『百年の誤読』(8)「ノルウェイの森」

1981年~2004年までの話題本、ベストセラー取り上げられた30冊のうち、

わくわく亭が読んだのはわずかに3冊のみだった。

どんなに僕の読書傾向がそうした人気本と方向違いになってしまったかがわかる。

しかし、それら30冊(読んだ3冊を含めて)のリストをながめて、

読まなかったことを残念には感じない。

岡野、豊﨑の書評も、おおむね「読む必要はない」とする本がほとんどなのだ。

日本人は1980年代から今日まで、「読む必要はない」本ばかり読んできた、あるいは

宣伝によって読まされてきたともいえるのではあるまいか。


この期間の本としてリストアップされたものから、代表的な本をいくつかあげてみよう。

—————

取り組む内容:
**1)** ベストセラーの読書についての本文で、筆者が30冊を読まなかったことを残念に感じないのはなぜか。本文が挙げる理由を1〜3文で説明せよ。
**2)** ベストセラーの読書についての本文を、最後の文の後から書き継いでください。

資料:

—————

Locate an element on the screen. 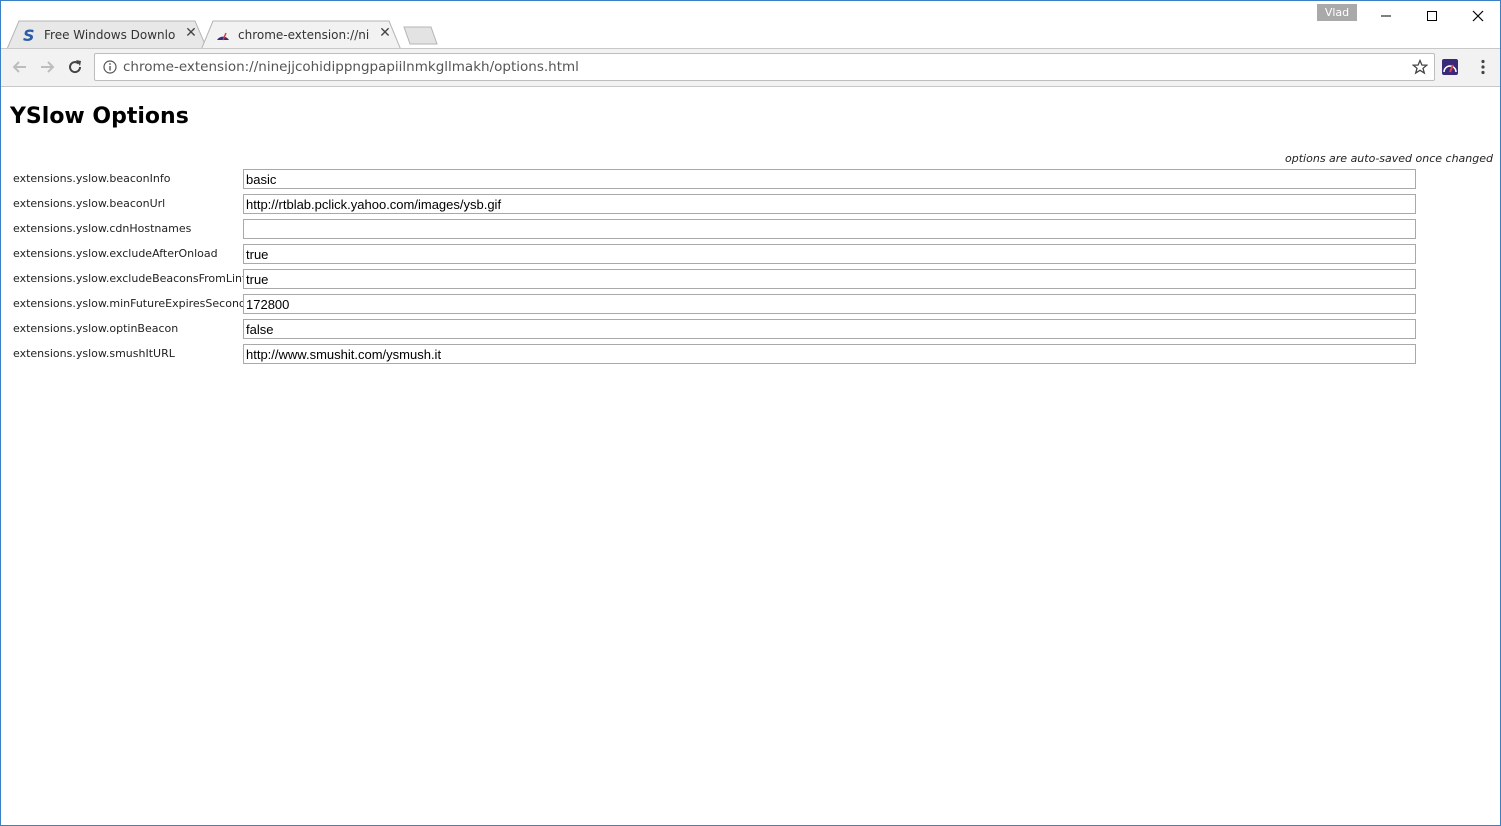  option-label: extensions.yslow.excludeAfterOnload is located at coordinates (116, 254).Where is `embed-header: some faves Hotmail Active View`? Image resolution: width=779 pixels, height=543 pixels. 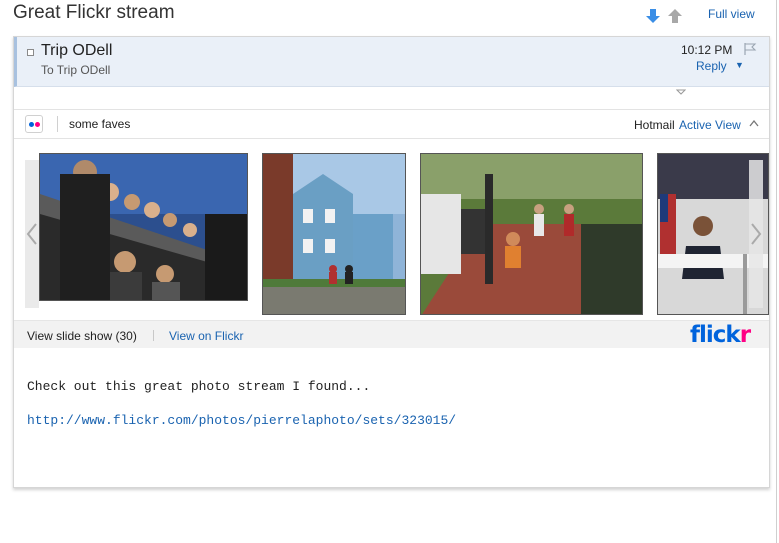
embed-header: some faves Hotmail Active View is located at coordinates (392, 124).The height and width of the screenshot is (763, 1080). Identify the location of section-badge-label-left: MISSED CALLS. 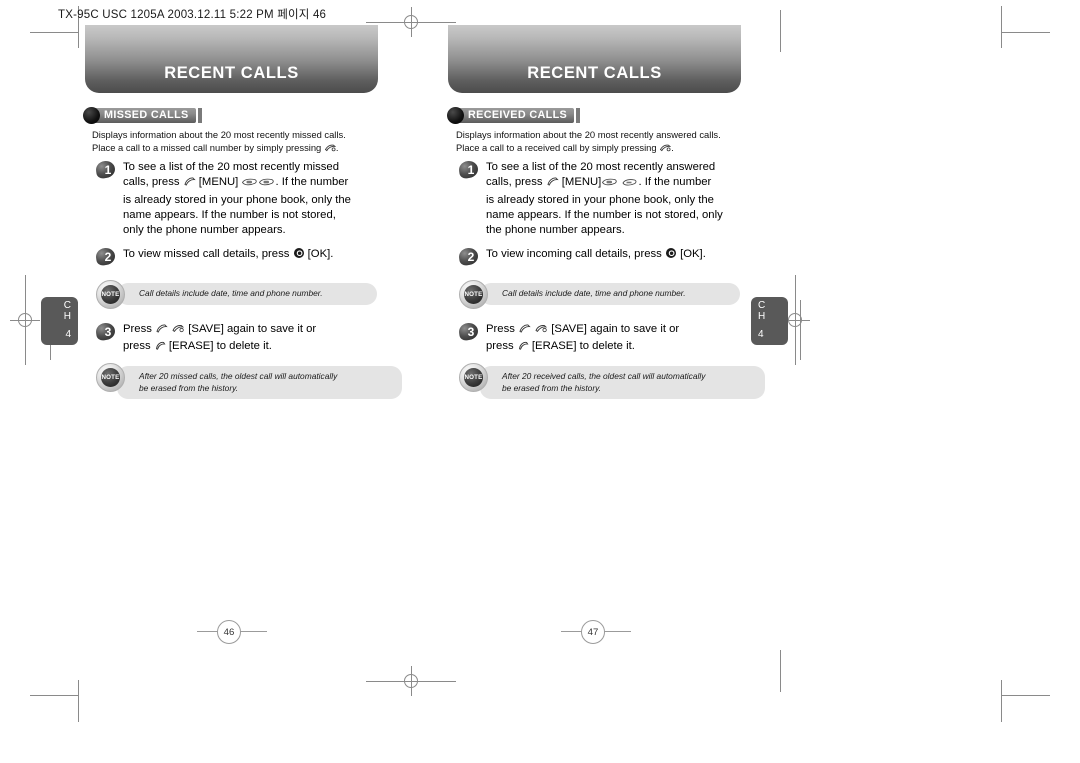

—————

解答:
**1)** 岡野と豊﨑の書評も、リストの本のほとんどを「読む必要はない」としているからである。

**2)**
 「なんとなく、クリスタル」1981田中康夫
 「積木くずし」1982 穂積隆信
 「ノルウェイの森」1988 村上春樹
 「愛される理由」1990 二谷友里恵
 「マディソン郡の橋」1993 ウォラー
 「失楽園」1997 渡辺淳一
 「だから、あなたも生きぬいて」2000 大平光代
 「金持ち父さん 貧乏父さん」2001 
 「チーズはどこへ消えた?」2001
○「バカの壁」2003 養老孟司 
 「世界の中心で、愛をさけぶ」2004

○はわくわく亭が読んだ印です。

さて、1冊気になっている本がある。

村上春樹さんの大ベストセラー「ノルウェイの森」である。

村上さんの翻訳本や短編小説はかなり読んでいながら、これは読んでいないのである。

なぜか。理由としては、あまりの人気本なので、その人気に巻き込まれたくないという

ケチな警戒感(?)、それと江藤淳以来の村上作品に対するサブカルチャー評にひっかかって

しまうから(?)なのかも。

『百年の誤読』の2人は、この作品を発表当時さんざんに酷評したことを、

いまになって「ごめんなさい。いまとなっては、なぜあんなに気にくわなかったか思い出せない」と

反省している。

かれらにも村上作品の評価に波があったわけだ。

なぜ『ノルウェイの森』が売れているか、今日の朝日新聞の「読書」欄で、佐々木俊尚さんが

その分析をしている。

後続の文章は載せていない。